■ **Your goal**
The records that follow are to be repeated exactly, in full.
[Material provided Boundary: Start]
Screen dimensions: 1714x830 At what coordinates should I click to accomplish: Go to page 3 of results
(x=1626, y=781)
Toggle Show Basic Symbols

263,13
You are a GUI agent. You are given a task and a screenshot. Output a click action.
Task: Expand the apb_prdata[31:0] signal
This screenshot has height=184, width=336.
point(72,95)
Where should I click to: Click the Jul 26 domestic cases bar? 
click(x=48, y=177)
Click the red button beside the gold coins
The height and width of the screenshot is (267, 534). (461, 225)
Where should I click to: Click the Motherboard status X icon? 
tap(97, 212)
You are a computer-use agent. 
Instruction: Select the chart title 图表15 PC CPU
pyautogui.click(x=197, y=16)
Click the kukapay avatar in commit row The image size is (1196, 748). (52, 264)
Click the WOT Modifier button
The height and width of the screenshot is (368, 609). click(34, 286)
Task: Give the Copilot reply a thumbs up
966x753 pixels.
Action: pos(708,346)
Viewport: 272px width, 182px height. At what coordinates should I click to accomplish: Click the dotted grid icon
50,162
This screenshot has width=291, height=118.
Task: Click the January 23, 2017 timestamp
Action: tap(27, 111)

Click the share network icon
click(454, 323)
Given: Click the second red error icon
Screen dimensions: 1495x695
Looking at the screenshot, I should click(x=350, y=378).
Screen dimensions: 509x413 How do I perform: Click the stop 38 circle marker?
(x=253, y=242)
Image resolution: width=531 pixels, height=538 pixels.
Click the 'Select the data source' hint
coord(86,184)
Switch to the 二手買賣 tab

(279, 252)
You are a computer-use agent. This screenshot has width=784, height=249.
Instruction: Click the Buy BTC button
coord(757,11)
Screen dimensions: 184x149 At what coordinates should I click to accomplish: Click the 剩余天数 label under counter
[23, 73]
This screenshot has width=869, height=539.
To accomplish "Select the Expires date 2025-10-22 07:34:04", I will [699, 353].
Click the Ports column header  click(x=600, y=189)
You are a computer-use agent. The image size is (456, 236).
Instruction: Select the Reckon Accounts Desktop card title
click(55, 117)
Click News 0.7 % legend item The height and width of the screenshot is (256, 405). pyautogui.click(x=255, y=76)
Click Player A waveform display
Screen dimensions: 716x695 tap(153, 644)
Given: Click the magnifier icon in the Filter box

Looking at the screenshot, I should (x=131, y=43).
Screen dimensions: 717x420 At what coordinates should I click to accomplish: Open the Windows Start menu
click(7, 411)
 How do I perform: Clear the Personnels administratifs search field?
[Material provided Boundary: End]
■ **Exercise output**
Screen dimensions: 1714x830 At what coordinates should I click to accomplish: Go to page 3 of results
(x=1626, y=781)
Toggle Show Basic Symbols

263,13
You are a GUI agent. You are given a task and a screenshot. Output a click action.
Task: Expand the apb_prdata[31:0] signal
This screenshot has height=184, width=336.
point(72,95)
Where should I click to: Click the Jul 26 domestic cases bar? 
click(x=48, y=177)
Click the red button beside the gold coins
The height and width of the screenshot is (267, 534). (461, 225)
Where should I click to: Click the Motherboard status X icon? 
tap(97, 212)
You are a computer-use agent. 
Instruction: Select the chart title 图表15 PC CPU
pyautogui.click(x=197, y=16)
Click the kukapay avatar in commit row The image size is (1196, 748). (52, 264)
Click the WOT Modifier button
The height and width of the screenshot is (368, 609). click(34, 286)
Task: Give the Copilot reply a thumbs up
966x753 pixels.
Action: pos(708,346)
Viewport: 272px width, 182px height. At what coordinates should I click to accomplish: Click the dotted grid icon
50,162
This screenshot has width=291, height=118.
Task: Click the January 23, 2017 timestamp
Action: tap(27, 111)

Click the share network icon
click(454, 323)
Given: Click the second red error icon
Screen dimensions: 1495x695
Looking at the screenshot, I should click(x=350, y=378).
Screen dimensions: 509x413 How do I perform: Click the stop 38 circle marker?
(x=253, y=242)
Image resolution: width=531 pixels, height=538 pixels.
Click the 'Select the data source' hint
coord(86,184)
Switch to the 二手買賣 tab

(279, 252)
You are a computer-use agent. This screenshot has width=784, height=249.
Instruction: Click the Buy BTC button
coord(757,11)
Screen dimensions: 184x149 At what coordinates should I click to accomplish: Click the 剩余天数 label under counter
[23, 73]
This screenshot has width=869, height=539.
To accomplish "Select the Expires date 2025-10-22 07:34:04", I will [699, 353].
Click the Ports column header  click(x=600, y=189)
You are a computer-use agent. The image size is (456, 236).
Instruction: Select the Reckon Accounts Desktop card title
click(55, 117)
Click News 0.7 % legend item The height and width of the screenshot is (256, 405). pyautogui.click(x=255, y=76)
Click Player A waveform display
Screen dimensions: 716x695 tap(153, 644)
Given: Click the magnifier icon in the Filter box

Looking at the screenshot, I should (x=131, y=43).
Screen dimensions: 717x420 At what coordinates should I click to accomplish: Open the Windows Start menu
click(7, 411)
 How do I perform: Clear the Personnels administratifs search field?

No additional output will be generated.